Initial suggestions.
0) Get rid of the MatGetRows()
1) it appears your matrices are symmetric? If so, you can use MATMPISBAIJ
instead of AIJ, then you can use (incomplete) Cholesky on the blocks.
2) Try using ASM instead of block Jacobi as the preconditioner. Use
-pc_type asm -pc_asm_type basic -sub_pc_type icc
this will decrease the number of iterations in parallel at the cost of more
expensive iterations so it may help or may not.
3) Try using hypre's boomeramg for some (poisson?) (all?) of the solves.
config/configure.py PETSc with --download-hypre and run with
-pc_type hypre -pc_hypre_type boomeramg (if you run this with -help
it will show a large number of tuneable options that can really speed things
up.)
Final note: I would not expect to EVER see more than a speed up of more then
say 10 to 12 on this machine, no matter how good the linear solver; due to the
slowness of the network. But on a really good network you "might" be able to
get 13 or 14 with hypre boomeramg.
Barry
On Fri, 9 Feb 2007, Shi Jin wrote:
> Sorry that is not informative.
> So I decide to attach the 5 files for NP=1,2,4,8,16
> for
> the 400,000 finite element case.
>
> Please note that the simulation runs over 100 steps.
> The 1st step is first order update, named as stage 1.

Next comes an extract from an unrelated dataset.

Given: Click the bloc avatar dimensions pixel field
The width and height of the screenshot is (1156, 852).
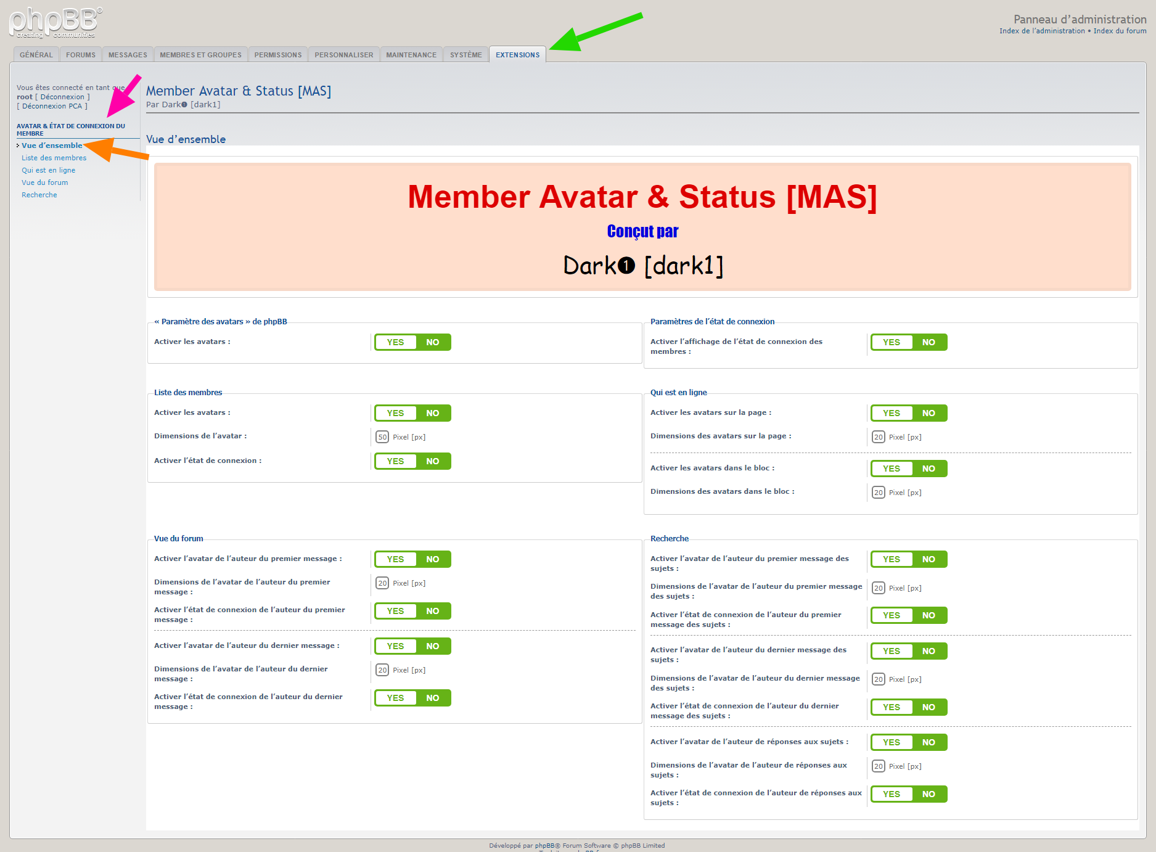Looking at the screenshot, I should (x=878, y=493).
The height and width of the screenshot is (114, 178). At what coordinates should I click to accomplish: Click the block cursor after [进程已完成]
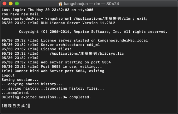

> The rest 99 steps are second order updates. Within
> that, stage 2-9 are created for the 8 stages of a
> second order update. We should concentrate on the
> second order updates. So four calls to KSPSolve in the
> log file are important, in stage 4,5,6,and 8
> separately.
> Pleaes let me know if you need any other information
> or explanation.
> Thank you very much.
>
> Shi
> --- Matthew Knepley <knepley at gmail.com> wrote:
>
> > You really have to give us the log summary output.
> > None of the relevant
> > numbers are in your summary.
> >
> > Thanks,
> >
> > Matt
> >
> > On 2/9/07, Shi Jin <jinzishuai at yahoo.com> wrote:
> > >
> > > Dear Barry,
> > >
> > > Thank you.
> > > I actually have done the staging already.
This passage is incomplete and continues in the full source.